Quoted text
▼

CBI gives clean chit to Shinde in Adarsh case
Mumbai, Sep 19 : In a major relief to union Home Minister Sushilkumar Shinde, the Central Bureau of Investigation Thursday ruled out his involvement in the infamous Adarsh Society scam in Mumbai.
In an affidavit in the Bombay High Court, the CBI said there was no evidence to suggest that Shinde, during his tenure as Maharashtra chief minister (between January 2003 and October 2004), had been involved in any wrongdoing in this regard.
"The CBI does not feel it legally necessary to name Sushilkumar Shinde as an accused in the ongoing investigation being carried out by it," the affidavit filed by CBI official K. Babu stated.
A division bench of the Bombay High Court comprising Justice P. N. Hardas and Justice P. N. Deshmukh adjourned the matter for further hearing to Sep 26.
The affidavit came during the hearing of a plea by social worker Pravin Wategaonkar demanding that Shinde be included as an accused, as he allegedly owned "benami" flats in the controversial 31-storeyed tower in Colaba, south Mumbai.

▲

Aim of the exercise
Reproduce the entire news report on the CBI clearing Shinde in the Adarsh case word for word.

Extracted material

▼

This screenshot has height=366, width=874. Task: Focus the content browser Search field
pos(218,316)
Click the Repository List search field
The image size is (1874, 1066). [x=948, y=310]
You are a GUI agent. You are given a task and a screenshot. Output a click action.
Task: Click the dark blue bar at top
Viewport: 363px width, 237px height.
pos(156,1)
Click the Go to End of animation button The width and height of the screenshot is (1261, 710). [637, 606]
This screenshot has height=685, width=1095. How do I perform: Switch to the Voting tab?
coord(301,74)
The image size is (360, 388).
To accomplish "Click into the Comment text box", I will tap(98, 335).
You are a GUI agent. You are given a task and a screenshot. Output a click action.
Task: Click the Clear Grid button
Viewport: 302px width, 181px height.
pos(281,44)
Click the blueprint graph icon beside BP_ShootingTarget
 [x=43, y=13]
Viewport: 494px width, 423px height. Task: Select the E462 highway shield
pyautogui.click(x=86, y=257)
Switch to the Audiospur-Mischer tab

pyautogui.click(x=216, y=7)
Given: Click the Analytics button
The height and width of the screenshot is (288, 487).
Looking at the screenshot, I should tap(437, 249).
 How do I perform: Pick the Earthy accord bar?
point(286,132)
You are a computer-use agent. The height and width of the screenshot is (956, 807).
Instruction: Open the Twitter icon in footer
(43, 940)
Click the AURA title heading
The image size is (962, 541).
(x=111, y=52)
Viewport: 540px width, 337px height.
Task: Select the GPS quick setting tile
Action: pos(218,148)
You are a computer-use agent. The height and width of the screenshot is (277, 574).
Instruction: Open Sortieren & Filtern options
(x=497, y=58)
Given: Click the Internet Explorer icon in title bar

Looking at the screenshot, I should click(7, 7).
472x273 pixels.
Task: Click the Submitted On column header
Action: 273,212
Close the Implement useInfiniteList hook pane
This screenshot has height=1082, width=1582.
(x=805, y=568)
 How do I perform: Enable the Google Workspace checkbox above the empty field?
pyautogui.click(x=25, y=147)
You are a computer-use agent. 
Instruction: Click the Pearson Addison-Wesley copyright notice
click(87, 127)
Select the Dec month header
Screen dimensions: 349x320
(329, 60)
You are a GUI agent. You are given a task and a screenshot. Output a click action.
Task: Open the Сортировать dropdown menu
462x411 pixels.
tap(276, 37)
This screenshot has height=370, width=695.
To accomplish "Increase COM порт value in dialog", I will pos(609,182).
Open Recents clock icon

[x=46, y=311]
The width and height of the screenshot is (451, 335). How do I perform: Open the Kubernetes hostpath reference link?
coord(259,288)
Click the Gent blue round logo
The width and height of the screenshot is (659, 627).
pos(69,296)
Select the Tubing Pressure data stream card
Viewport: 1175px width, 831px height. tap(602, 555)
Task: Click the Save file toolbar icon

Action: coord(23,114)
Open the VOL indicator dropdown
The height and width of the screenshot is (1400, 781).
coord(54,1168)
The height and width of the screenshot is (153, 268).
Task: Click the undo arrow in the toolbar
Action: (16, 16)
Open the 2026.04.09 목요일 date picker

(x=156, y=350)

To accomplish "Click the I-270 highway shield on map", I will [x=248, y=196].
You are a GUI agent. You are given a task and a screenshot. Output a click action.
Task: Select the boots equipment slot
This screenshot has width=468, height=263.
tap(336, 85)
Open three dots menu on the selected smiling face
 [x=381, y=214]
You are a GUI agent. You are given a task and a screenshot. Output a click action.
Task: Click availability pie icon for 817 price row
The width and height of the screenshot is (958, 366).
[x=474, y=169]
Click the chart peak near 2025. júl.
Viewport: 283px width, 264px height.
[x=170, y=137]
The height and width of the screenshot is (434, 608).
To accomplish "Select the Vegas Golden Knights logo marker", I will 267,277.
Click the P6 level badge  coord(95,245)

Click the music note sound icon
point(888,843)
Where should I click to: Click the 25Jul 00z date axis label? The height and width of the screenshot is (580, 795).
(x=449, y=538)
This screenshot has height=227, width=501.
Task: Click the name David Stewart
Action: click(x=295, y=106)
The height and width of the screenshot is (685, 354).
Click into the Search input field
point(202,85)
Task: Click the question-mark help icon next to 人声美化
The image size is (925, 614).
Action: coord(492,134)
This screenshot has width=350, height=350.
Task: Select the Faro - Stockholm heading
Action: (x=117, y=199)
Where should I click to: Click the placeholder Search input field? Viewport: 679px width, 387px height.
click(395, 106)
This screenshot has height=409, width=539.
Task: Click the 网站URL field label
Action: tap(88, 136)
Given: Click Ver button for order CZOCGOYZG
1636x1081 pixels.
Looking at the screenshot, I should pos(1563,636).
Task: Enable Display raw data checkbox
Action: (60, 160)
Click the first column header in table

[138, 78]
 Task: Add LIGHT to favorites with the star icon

▲

Task solution
CBI gives clean chit to Shinde in Adarsh case
Mumbai, Sep 19 : In a major relief to union Home Minister Sushilkumar Shinde, the Central Bureau of Investigation Thursday ruled out his involvement in the infamous Adarsh Society scam in Mumbai.
In an affidavit in the Bombay High Court, the CBI said there was no evidence to suggest that Shinde, during his tenure as Maharashtra chief minister (between January 2003 and October 2004), had been involved in any wrongdoing in this regard.
"The CBI does not feel it legally necessary to name Sushilkumar Shinde as an accused in the ongoing investigation being carried out by it," the affidavit filed by CBI official K. Babu stated.
A division bench of the Bombay High Court comprising Justice P. N. Hardas and Justice P. N. Deshmukh adjourned the matter for further hearing to Sep 26.
The affidavit came during the hearing of a plea by social worker Pravin Wategaonkar demanding that Shinde be included as an accused, as he allegedly owned "benami" flats in the controversial 31-storeyed tower in Colaba, south Mumbai.